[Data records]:
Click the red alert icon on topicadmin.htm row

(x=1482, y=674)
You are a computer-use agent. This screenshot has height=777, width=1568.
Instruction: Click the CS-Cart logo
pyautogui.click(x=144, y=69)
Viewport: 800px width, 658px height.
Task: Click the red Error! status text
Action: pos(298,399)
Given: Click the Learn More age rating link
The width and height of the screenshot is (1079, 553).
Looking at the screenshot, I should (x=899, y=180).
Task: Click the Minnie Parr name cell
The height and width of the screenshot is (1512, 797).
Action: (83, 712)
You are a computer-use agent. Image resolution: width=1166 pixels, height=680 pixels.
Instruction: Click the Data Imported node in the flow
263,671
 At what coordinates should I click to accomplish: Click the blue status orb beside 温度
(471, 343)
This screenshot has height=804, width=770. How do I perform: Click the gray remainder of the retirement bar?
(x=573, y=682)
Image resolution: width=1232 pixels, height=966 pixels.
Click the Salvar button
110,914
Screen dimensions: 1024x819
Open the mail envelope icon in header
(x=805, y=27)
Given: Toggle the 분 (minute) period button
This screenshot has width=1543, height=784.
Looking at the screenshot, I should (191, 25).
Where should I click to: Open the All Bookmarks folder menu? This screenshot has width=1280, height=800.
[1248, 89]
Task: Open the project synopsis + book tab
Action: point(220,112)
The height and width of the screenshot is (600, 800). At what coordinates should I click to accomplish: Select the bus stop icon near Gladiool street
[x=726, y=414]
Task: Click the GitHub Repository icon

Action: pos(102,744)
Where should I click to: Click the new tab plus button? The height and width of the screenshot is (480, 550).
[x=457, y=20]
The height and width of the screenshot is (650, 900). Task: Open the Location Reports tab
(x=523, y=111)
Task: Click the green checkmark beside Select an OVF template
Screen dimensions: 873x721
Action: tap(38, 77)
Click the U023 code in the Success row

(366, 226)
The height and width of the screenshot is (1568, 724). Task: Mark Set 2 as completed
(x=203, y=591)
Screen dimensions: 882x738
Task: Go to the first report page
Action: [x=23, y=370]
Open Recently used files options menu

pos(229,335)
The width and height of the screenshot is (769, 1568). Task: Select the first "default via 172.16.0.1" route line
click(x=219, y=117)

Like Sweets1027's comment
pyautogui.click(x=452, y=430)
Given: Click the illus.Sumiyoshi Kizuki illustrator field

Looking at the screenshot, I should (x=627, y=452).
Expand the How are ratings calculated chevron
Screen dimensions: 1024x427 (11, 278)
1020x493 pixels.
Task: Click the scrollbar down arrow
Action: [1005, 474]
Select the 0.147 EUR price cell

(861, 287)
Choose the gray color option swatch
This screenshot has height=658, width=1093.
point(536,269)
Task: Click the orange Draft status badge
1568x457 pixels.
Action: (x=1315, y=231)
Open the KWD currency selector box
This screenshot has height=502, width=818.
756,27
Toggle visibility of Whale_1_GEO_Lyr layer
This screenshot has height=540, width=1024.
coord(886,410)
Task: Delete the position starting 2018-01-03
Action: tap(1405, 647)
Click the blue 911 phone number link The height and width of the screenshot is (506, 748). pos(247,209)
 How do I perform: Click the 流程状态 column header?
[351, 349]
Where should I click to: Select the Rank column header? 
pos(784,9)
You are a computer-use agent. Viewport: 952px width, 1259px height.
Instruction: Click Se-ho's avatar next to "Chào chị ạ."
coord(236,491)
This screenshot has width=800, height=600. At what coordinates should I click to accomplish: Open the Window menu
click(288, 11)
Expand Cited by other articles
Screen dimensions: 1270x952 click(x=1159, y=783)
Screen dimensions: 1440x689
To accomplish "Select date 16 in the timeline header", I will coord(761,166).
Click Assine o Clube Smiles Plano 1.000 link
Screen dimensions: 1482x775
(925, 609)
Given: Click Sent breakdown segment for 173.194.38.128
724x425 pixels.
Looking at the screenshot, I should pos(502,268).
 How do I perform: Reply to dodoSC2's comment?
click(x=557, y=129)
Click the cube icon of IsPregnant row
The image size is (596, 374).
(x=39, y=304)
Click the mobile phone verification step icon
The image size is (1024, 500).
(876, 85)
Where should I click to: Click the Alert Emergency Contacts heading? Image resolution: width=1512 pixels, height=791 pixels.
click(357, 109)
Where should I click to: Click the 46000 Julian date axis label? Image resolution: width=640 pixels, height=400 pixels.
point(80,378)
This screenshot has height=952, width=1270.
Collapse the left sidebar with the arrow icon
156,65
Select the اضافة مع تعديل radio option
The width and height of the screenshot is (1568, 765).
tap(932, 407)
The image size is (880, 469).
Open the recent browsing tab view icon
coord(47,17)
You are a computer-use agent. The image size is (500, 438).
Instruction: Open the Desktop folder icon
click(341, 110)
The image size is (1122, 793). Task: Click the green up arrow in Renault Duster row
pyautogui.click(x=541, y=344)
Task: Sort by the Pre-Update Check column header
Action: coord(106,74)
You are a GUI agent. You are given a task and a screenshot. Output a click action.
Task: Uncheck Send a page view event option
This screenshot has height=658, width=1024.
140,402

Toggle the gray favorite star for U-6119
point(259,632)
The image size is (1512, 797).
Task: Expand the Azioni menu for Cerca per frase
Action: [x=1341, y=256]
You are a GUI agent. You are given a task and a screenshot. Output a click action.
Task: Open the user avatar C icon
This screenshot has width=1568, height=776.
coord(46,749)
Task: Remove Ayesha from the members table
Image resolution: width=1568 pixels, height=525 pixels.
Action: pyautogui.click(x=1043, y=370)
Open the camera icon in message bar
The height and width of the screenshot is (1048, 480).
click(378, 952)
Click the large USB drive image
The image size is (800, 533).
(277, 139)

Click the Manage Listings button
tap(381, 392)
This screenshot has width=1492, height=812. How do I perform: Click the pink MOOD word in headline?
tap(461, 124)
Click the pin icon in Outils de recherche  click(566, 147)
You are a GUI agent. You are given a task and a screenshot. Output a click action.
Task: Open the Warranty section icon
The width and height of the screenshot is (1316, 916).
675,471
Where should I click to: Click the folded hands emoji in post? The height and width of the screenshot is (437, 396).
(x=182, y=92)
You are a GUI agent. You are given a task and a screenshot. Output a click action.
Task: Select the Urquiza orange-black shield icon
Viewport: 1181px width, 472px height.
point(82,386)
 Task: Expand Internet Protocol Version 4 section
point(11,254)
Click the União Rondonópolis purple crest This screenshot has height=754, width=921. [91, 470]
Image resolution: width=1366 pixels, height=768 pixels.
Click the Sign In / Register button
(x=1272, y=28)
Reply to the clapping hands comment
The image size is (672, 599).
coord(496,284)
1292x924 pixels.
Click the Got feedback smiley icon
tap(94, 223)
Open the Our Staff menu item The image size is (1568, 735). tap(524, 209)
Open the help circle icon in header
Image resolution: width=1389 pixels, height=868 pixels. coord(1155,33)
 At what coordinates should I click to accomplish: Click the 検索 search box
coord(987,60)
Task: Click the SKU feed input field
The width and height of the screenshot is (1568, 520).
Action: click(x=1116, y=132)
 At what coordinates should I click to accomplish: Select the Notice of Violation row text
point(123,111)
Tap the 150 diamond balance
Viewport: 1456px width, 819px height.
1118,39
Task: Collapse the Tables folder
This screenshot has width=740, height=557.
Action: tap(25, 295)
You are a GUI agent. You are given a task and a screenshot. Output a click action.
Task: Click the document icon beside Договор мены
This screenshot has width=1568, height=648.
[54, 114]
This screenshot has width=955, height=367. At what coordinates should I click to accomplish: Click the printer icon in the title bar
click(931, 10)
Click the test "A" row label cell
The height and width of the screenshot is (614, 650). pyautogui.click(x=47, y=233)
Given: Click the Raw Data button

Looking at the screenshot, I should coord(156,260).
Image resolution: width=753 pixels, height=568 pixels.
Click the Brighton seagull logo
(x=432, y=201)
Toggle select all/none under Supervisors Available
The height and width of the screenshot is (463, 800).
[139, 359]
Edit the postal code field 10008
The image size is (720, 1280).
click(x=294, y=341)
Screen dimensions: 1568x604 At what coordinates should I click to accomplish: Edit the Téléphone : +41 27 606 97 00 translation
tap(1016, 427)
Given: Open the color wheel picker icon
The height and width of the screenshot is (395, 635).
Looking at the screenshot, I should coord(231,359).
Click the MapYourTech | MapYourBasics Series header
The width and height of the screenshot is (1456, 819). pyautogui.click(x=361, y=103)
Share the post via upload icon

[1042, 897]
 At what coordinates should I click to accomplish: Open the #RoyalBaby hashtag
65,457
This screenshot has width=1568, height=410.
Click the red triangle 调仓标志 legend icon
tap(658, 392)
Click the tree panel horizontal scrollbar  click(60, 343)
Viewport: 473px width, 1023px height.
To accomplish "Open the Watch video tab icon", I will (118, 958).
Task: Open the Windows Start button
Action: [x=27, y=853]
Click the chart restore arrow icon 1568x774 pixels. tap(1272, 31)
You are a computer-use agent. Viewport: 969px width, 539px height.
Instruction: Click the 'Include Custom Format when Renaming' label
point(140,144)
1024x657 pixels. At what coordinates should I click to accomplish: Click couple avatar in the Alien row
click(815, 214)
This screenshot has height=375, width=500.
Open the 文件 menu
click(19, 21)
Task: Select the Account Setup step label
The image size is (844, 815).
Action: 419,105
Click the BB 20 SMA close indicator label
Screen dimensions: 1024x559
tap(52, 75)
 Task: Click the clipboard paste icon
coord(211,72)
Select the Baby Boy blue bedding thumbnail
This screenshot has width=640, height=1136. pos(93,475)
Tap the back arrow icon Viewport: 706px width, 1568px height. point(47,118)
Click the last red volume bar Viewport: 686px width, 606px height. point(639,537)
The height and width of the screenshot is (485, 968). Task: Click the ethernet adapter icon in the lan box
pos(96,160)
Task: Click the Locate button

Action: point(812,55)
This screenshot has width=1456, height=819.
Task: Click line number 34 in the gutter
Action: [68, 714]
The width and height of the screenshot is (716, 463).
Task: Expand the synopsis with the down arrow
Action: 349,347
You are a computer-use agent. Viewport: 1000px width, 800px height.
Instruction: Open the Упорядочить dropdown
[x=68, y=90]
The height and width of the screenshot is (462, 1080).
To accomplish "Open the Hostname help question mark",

[EXERCISE DESCRIPTION]:
Start at the first line of the data above. Stop after the line containing "Given: Click the Learn More age rating link", reproducing each line exactly and adding nothing.

[TASK RESPONSE]:
Click the red alert icon on topicadmin.htm row

(x=1482, y=674)
You are a computer-use agent. This screenshot has height=777, width=1568.
Instruction: Click the CS-Cart logo
pyautogui.click(x=144, y=69)
Viewport: 800px width, 658px height.
Task: Click the red Error! status text
Action: pos(298,399)
Given: Click the Learn More age rating link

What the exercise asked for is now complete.